In its scariest “feature,” AI can sometimes hallucinate or present false propositions as truth. Sometimes, those claims are ridiculous, but other times, they can seem quite truthful. We’ve heard about stories of lawyers submitting court briefs with false citations and want to avoid egg on our faces, too. What are some helpful practices to avoid that?
We have to accept AI’s limitations, three of which stand out. First, we have to accept that AI is inherently probabilistic. That is, because it doesn’t know what’s 100% accurate, it plays the probabilities and will always be wrong some of the time. Much like crowdsourcing research, it is not perfect. Therefore, it needs our fact-checking.
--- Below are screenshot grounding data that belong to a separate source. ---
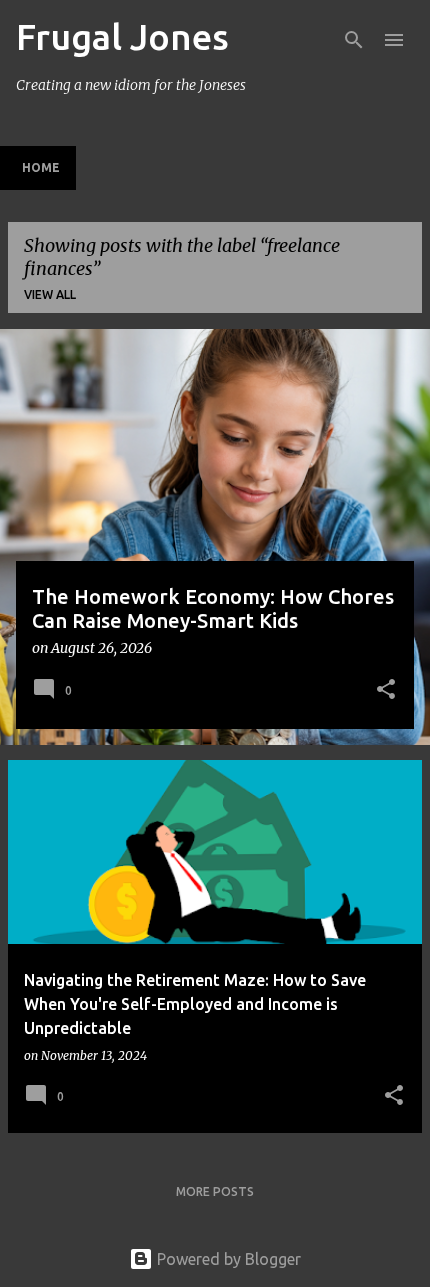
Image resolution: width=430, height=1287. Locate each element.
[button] (386, 691)
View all (50, 294)
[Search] (354, 40)
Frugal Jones (122, 36)
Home (41, 167)
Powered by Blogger (227, 1259)
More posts (215, 1191)
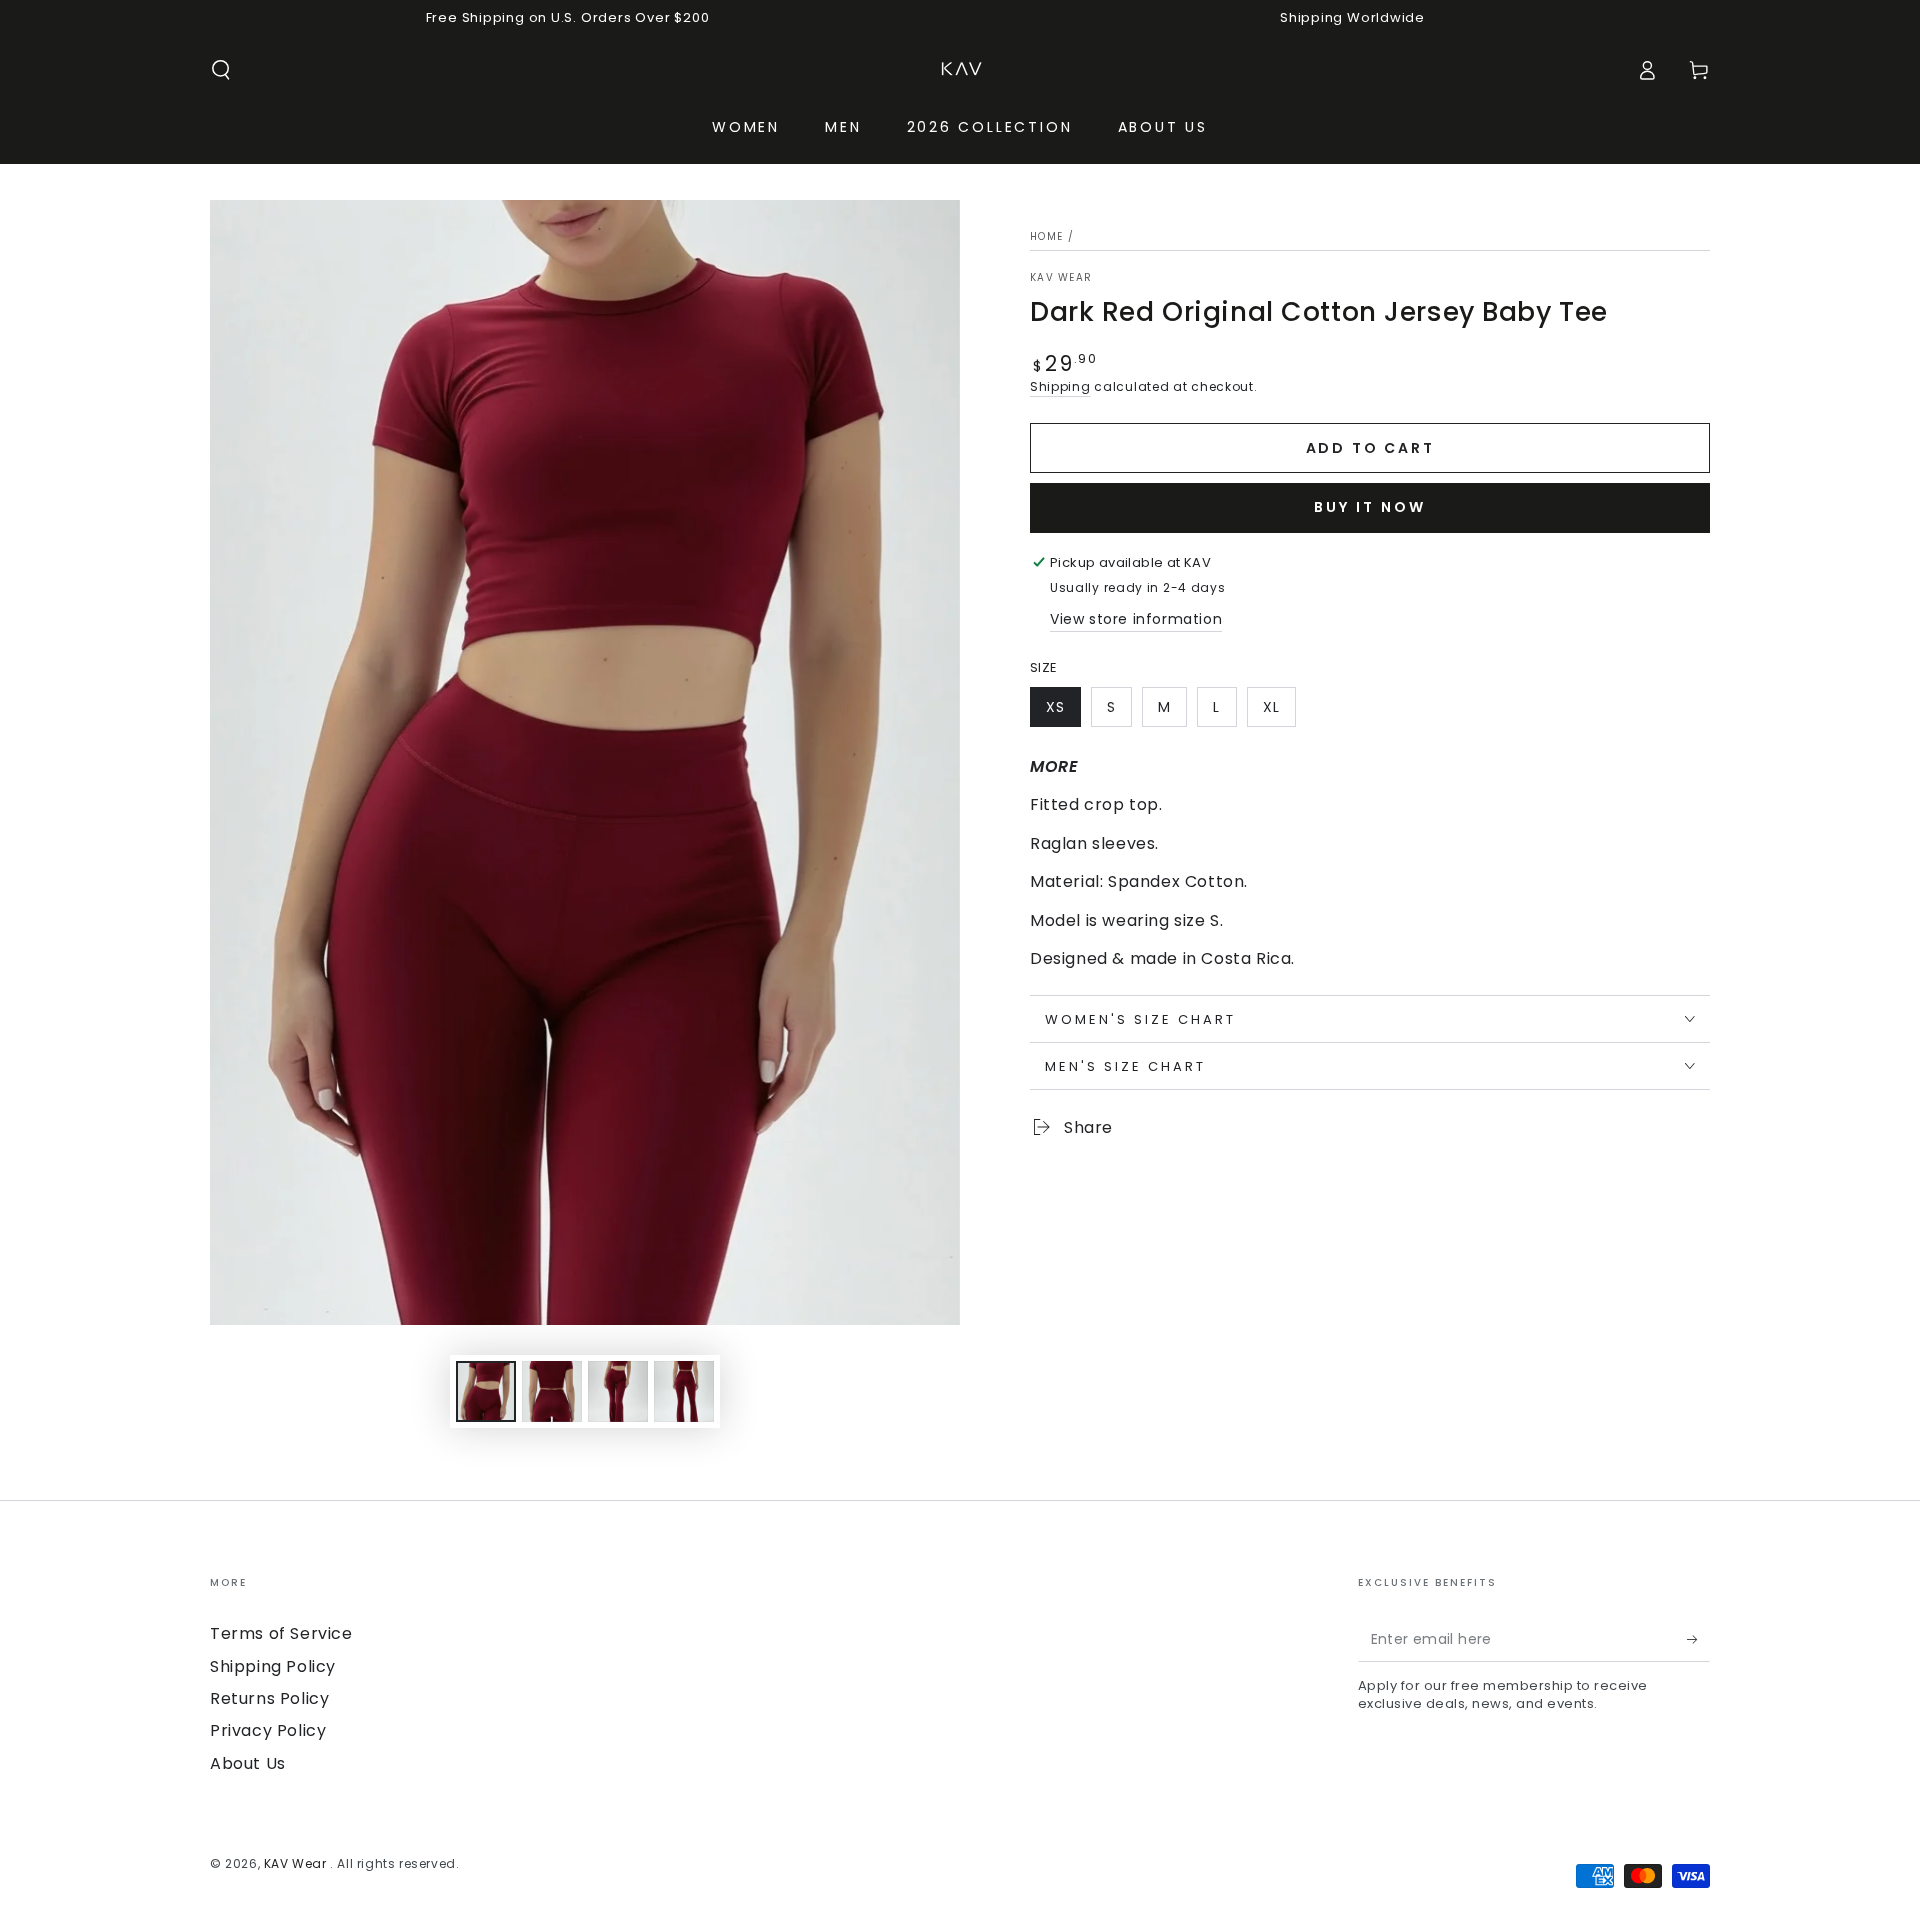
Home (1046, 236)
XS (1055, 707)
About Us (248, 1763)
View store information (1136, 619)
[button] (221, 70)
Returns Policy (269, 1698)
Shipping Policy (273, 1666)
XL (1271, 707)
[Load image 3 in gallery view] (618, 1391)
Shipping (1060, 386)
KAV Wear (1061, 278)
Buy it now (1370, 507)
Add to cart (1370, 448)
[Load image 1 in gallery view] (486, 1391)
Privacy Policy (268, 1730)
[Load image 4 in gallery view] (684, 1391)
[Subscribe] (1698, 1639)
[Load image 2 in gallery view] (552, 1391)
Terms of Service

Second, we have to accept how AI “knows” things. It has no ability to fact-check claims in reality. Instead, it takes in training data and, based on those data, tries to predict a how to respond. It’s not a scientist interested in foundational truths. As with other authorities, we scientists have a responsibility to question authorities to see whether they align with our facts.
Finally, hallucinations often occur the deeper you get into a session, for yet-unknown reasons. The more you communicate with AI in a given instance, the more likely it will spit out a counterfactual remark.
But all hope is not lost! AI is actually pretty good at checking itself. Researchers call this self-evaluation feature “AI as judge.” If you copy-and-paste an entire session into another AI instance and ask it to check itself for accuracy, it’s pretty good at finding its errors. Thus, it can act like sensitive and specific tests in biomedicine. Any test on its own is often not perfectly sensitive and specific. However, when combined, the tests’ probabilities make for a strong combination. Even then, they might not be perfect (strongly sensitive and strongly specific tests still produce false positives), but the results together are weighty. Similar percentages are at play with AI.
A less expensive technique is to ask AI to explain its reasoning (i.e., tell it to “show your work”). This technique helps us fact-check its references and become better scientists and thinkers ourselves. The AI bot can explain its reasoning behind a decision based on its evidence. If that evidence seems dubious, then the conclusions should be rejected.
Even so, the danger remains of accepting evidence that “sounds right” even if it’s not right. That’s why we’re responsible for our own work. It’s a reminder why AI will never be able to replace good, scientific work that’s based on understanding the universe’s truths. AI cannot reality-test items; only we can. At present, it merely accepts anything that it’s read in its training data, and we all know how many falsehoods exist in this large, diverse world.
Like human mistakes, hallucinations seem to be with us. Our minds cannot go to sleep when an AI bot points us to some conclusion. Nonetheless, we can take steps to minimize those mistakes, often using AI itself. The responsibility of fact-checking remains ours, though, especially as scientists who the public relies on to grasp truth. No AI, under current models, can achieve that trust.